Estoy de vuelta, y espero actualizar pronto, porque esta historia aún no la tengo terminada. A ver en qué para esto...
Gracias por leer y comentar.
Copyright a Kurumada por sus personajes, y a la literatura por sus autores...
1.- Piscis
Un personaje cuya belleza encierre peligro… ¿Cómo?... Ah, sí, y sus ataques deberán tomar desprevenidos a sus enemigos. ¿Algo bello y poderoso que parezca inofensivo?… ¿Una flor?… Por aquí leí algo que me puede servir… A ver… ¡Una rosa, sí! ¡Sus espinas arrancan sangre!... Eso es, bien…
El dibujante deja a un lado su libro y agradece el golpe de inspiración.
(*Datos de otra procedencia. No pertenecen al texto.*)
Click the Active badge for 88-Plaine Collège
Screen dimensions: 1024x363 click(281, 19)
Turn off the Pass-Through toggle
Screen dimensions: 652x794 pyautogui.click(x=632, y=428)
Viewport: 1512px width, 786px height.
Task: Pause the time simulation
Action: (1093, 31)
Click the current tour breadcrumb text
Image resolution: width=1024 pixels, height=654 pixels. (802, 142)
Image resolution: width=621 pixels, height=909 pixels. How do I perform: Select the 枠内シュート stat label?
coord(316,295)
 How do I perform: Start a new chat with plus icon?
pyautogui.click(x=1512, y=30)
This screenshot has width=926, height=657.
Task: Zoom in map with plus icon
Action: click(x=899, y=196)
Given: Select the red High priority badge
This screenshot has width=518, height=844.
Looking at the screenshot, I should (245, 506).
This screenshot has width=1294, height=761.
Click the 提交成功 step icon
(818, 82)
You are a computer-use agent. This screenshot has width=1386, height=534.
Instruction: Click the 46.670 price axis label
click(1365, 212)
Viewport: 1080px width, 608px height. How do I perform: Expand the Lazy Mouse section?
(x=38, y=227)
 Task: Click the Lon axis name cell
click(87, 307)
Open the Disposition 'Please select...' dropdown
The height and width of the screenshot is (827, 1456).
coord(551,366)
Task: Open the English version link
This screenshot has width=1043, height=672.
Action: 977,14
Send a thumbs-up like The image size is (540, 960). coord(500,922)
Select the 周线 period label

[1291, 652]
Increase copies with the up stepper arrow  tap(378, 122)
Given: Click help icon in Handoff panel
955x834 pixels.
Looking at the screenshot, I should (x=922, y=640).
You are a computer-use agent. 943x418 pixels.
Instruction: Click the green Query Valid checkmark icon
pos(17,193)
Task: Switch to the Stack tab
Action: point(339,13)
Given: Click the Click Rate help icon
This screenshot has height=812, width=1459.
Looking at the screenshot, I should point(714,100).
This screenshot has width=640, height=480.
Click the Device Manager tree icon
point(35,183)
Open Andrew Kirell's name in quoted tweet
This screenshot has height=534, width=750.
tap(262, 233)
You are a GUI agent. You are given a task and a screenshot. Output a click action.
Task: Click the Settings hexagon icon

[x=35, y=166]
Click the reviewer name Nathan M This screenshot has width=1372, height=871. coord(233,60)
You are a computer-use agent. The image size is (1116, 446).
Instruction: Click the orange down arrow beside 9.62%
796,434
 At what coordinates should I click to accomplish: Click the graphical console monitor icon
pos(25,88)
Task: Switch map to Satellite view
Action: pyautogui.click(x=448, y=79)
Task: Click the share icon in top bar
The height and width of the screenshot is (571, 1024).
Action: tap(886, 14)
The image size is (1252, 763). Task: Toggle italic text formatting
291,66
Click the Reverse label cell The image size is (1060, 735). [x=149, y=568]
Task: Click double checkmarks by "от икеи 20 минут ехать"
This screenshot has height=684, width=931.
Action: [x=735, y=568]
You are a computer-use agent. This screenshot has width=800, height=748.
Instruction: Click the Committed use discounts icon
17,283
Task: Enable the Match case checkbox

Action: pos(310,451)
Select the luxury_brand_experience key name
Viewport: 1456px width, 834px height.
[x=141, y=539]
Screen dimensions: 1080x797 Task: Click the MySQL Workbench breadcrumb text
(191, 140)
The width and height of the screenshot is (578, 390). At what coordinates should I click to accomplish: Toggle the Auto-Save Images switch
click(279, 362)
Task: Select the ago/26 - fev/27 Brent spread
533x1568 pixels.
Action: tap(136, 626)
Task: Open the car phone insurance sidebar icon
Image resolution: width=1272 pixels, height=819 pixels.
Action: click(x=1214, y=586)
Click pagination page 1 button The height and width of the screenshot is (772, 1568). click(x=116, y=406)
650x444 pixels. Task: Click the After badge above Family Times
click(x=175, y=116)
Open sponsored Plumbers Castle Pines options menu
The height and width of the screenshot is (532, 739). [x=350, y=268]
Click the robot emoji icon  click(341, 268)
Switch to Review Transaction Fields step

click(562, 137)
Toca el papel con un lápiz y ensaya los primeros trazos cuando sus pensamientos, bajando la voz para no interrumpirlo, posan la mirada en la mitad de un rostro con rasgos femeninos.
Es tiempo de hacer guardia. Luego de extender un manto de Rosas Diabólicas entre la decimosegunda casa y las habitaciones del Patriarca, el caballero de Piscis camina por el pasillo central hasta la entrada. Los pilares, la luz del día, convierten las baldosas de su templo en una especie de tablero de ajedrez. Arriba, el cielo seco; las lluvias aún están a medio año de distancia. Un viento suave.
Casi afuera, Afrodita se acomoda el cabello. Deberá desenredarlo después de cumplir sus deberes; el caballero más hermoso de los ochenta y ocho no puede tener una maraña en la cabeza. La entrada. Unos cuantos parpadeos, la claridad repentina le golpea los ojos. Nada, el sendero desde Acuario parece un desierto.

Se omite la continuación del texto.